Solved: Re: Convert Regex to Detect Internal Domains

dtaylor · ‎07-05-2025

This may not be the best place to ask given my issue isn't technically Splunk related, but hopefully I can get some help from people smarter than me anyway.

(?i)(?P<scheme>(?:http|ftp|hxxp)s?(?:://|-3A__|%3A%2F%2F))?(?:%[\da-f][\da-f])?(?P<domain>(?:[\p{L}\d\-–]+(?:\.|\[\.\]))+[\p{L}]{2,})(@|%40)?(?:\b| |[[:punct:]]|$)

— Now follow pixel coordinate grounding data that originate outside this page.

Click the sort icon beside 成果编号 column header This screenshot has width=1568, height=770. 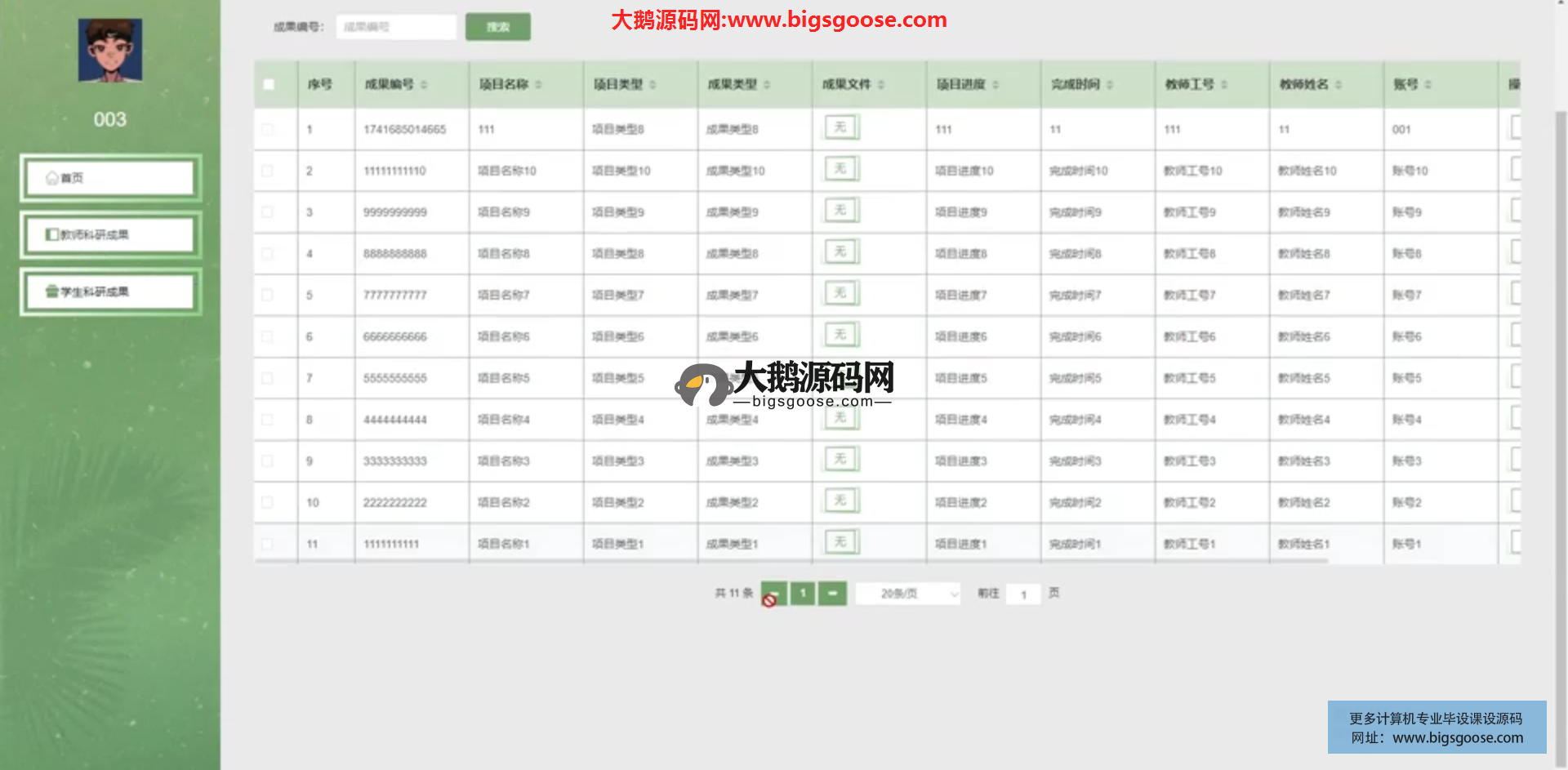pos(424,85)
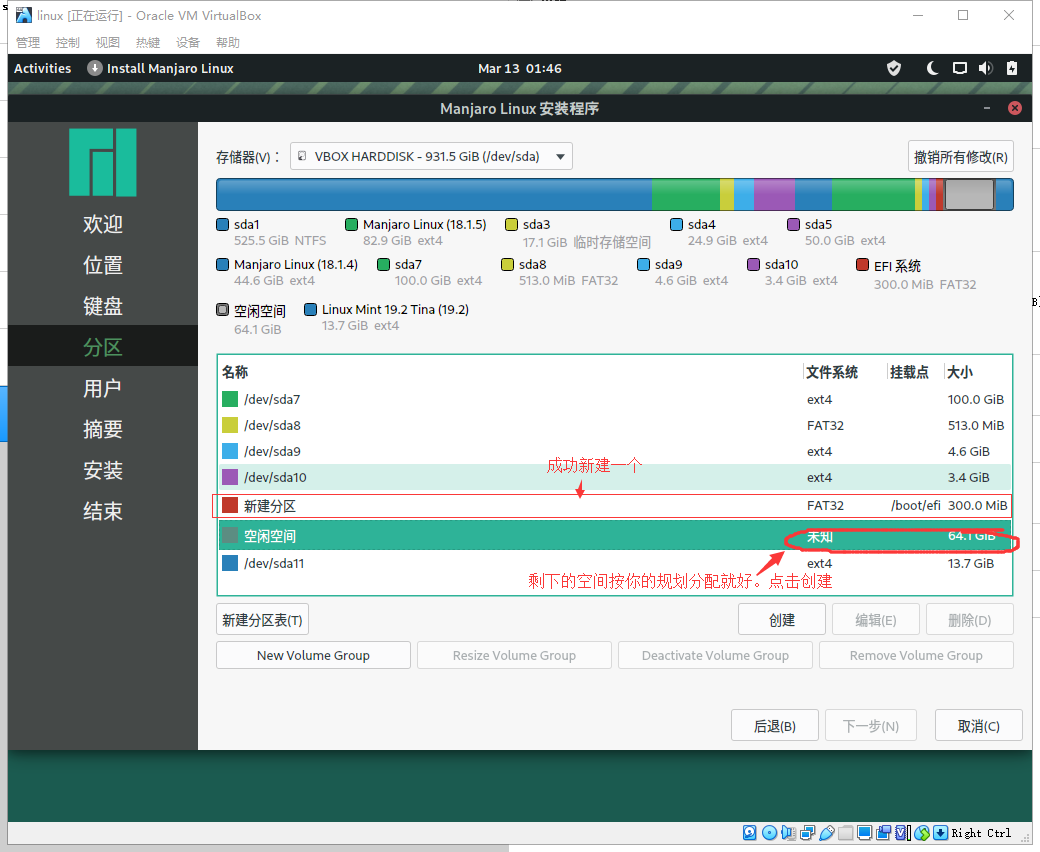Click the gray free space segment in disk bar
This screenshot has width=1040, height=852.
969,194
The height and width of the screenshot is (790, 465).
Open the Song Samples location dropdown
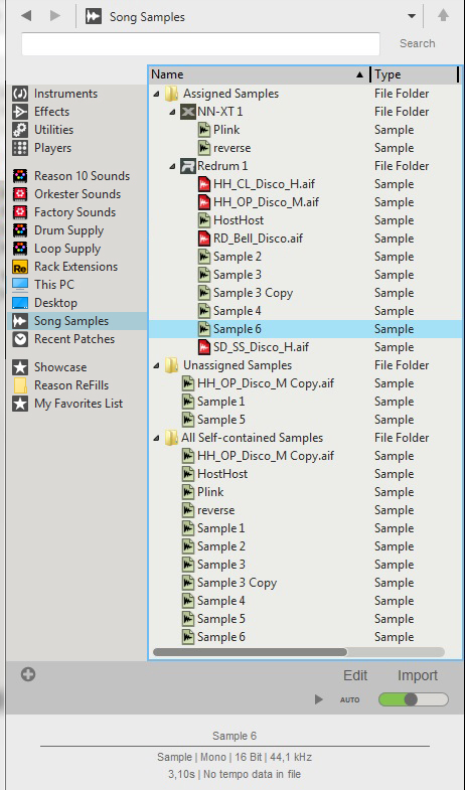click(x=412, y=16)
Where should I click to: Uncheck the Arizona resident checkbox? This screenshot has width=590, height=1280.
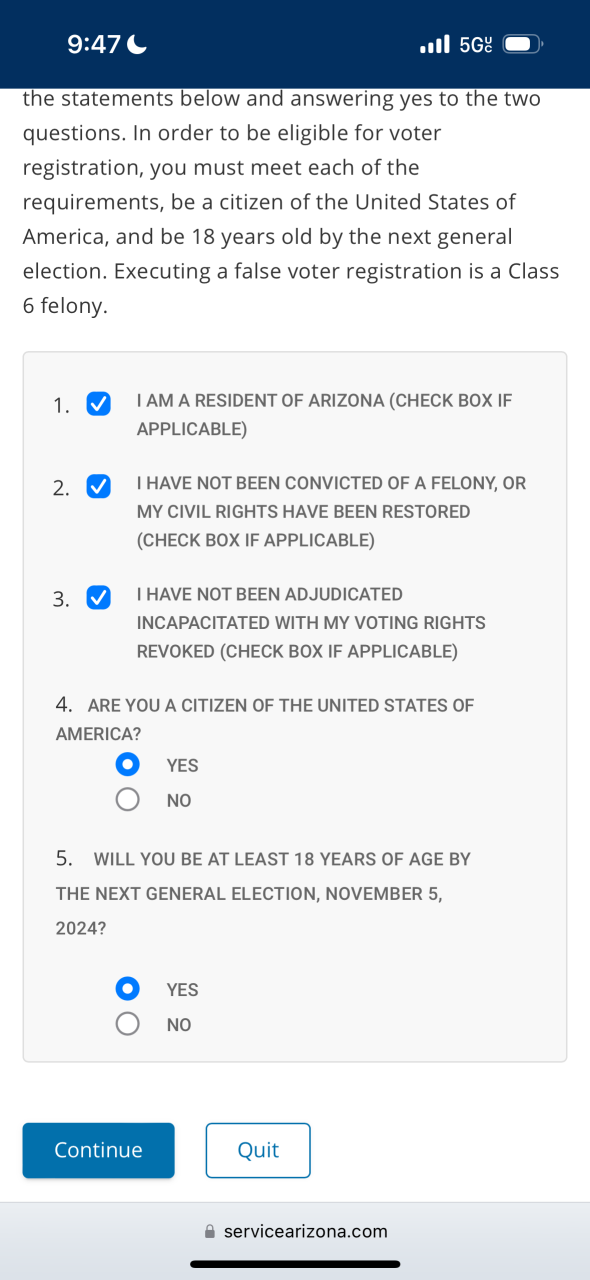click(98, 403)
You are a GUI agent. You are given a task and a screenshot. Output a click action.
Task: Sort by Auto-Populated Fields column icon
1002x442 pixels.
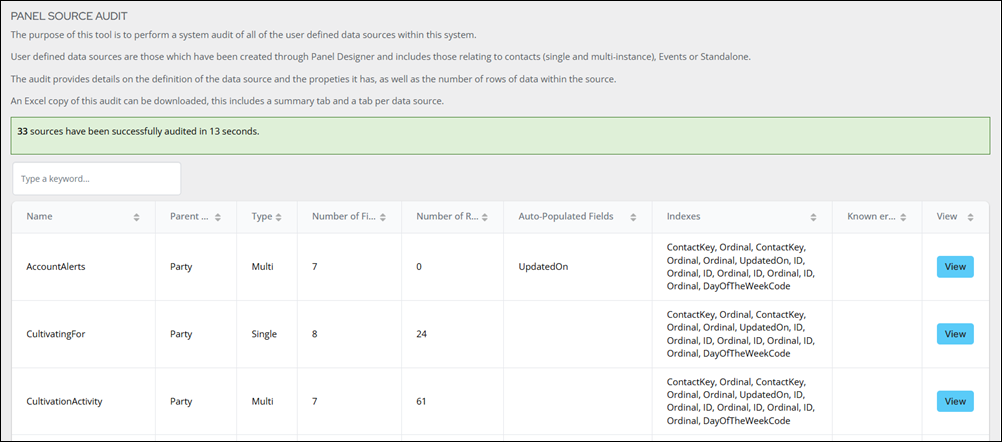click(635, 217)
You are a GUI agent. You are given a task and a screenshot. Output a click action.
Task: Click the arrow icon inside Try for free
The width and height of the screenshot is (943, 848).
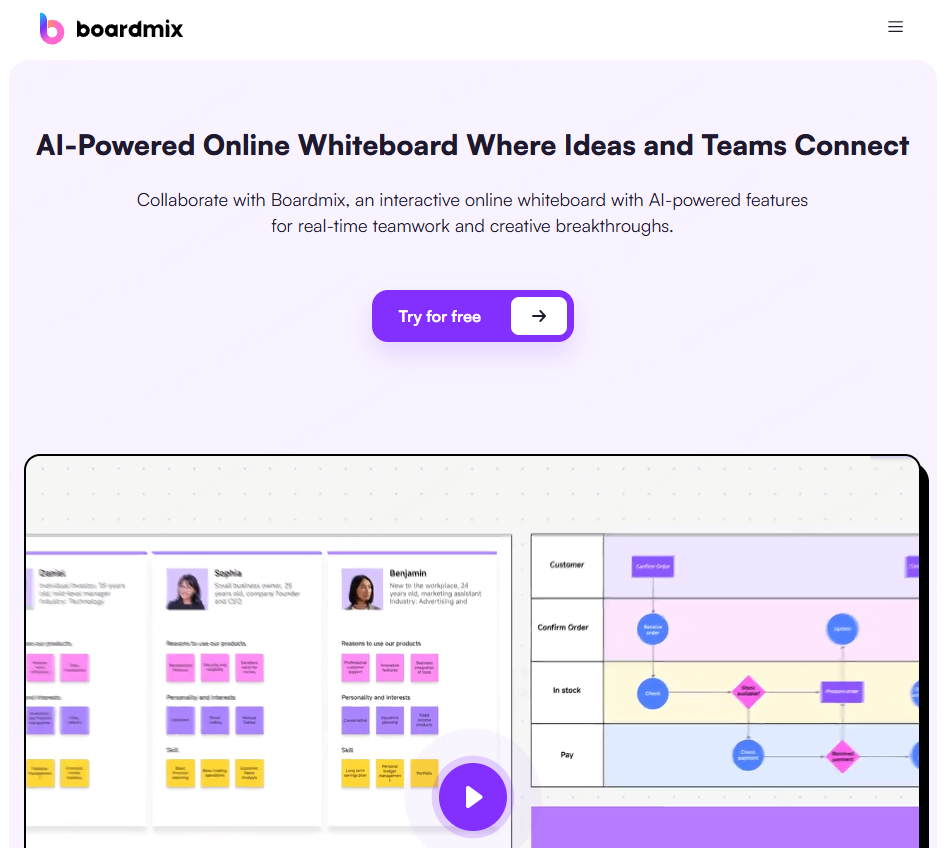click(539, 316)
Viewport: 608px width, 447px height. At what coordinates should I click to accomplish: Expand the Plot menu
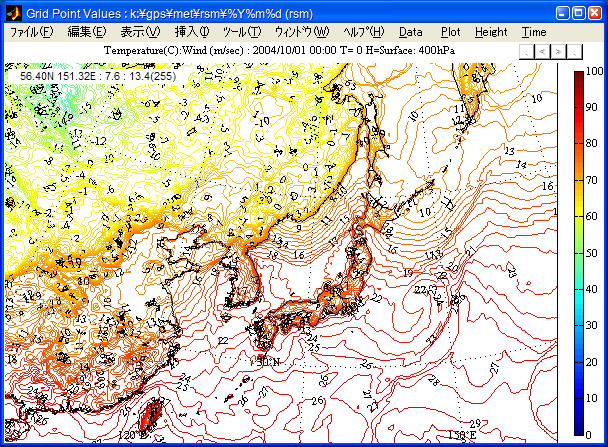click(450, 32)
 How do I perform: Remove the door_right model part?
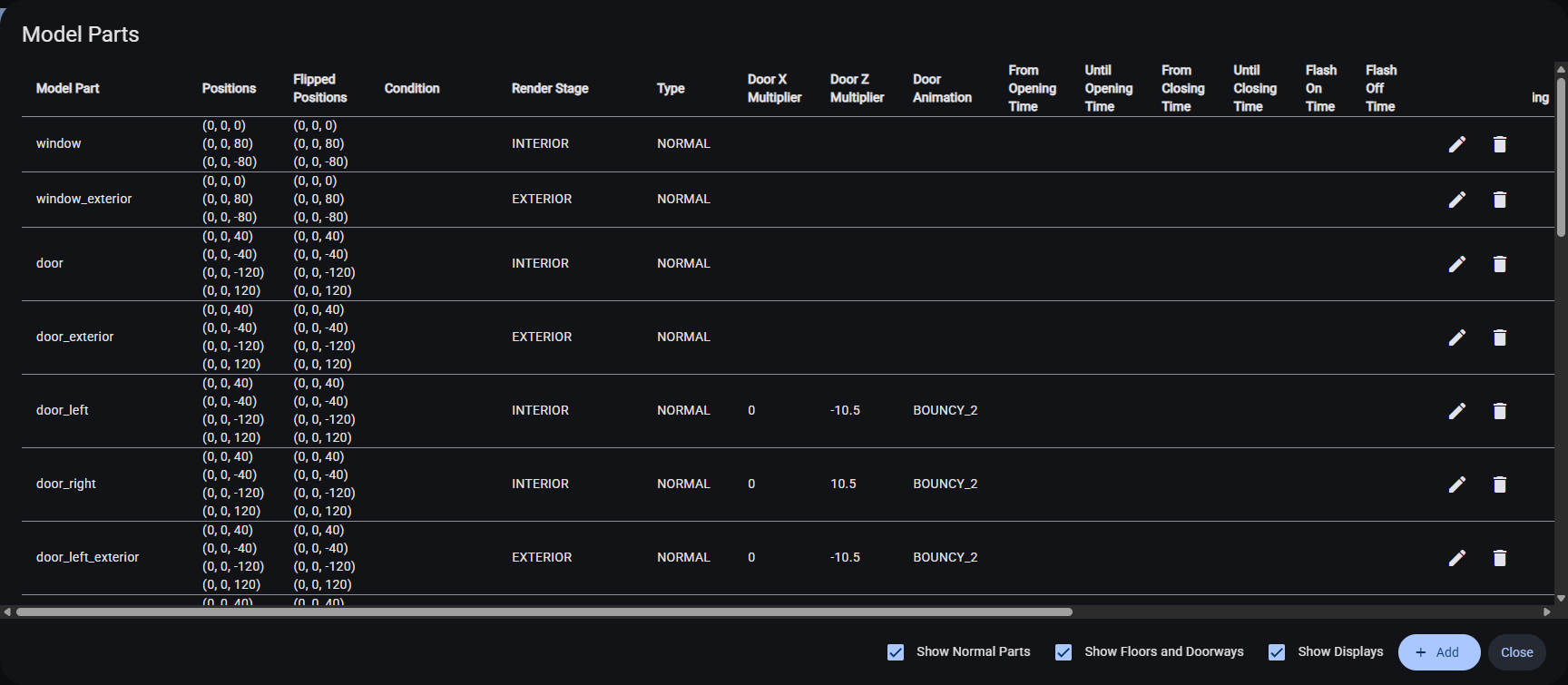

The above regex is a template I'm working from(lol, I'm not nearly good enough to write this). While it's not too hard to read and see how it works, in a nut shell, it matches on the domain of a URL and nothing else. It does this by first looking for the optional beginning 'https://' and storing that in the 'scheme' group. Following that, it parses the following domain. For example, the URL 'https://community.splunk.com/t5/forums/postpage/board-id/splunk-search' would match 'community.splunk.com'

My issue is that the way it looks for domains following the 'scheme' group requires it use a TLD(.com, .net, etc). Unfortunately, internal services used by my company don't use a TLD, and this causes the regex not to catch them. I need to change this so it can do this.

I want to modify the regex expression above to detect on URLs like: 'https://mysite/resources/rules/123456' wherein the domain would be 'mysite'. I've attempted to do so, but with my limited understanding of how regex really works, my attempts lead to too many matches as shown below.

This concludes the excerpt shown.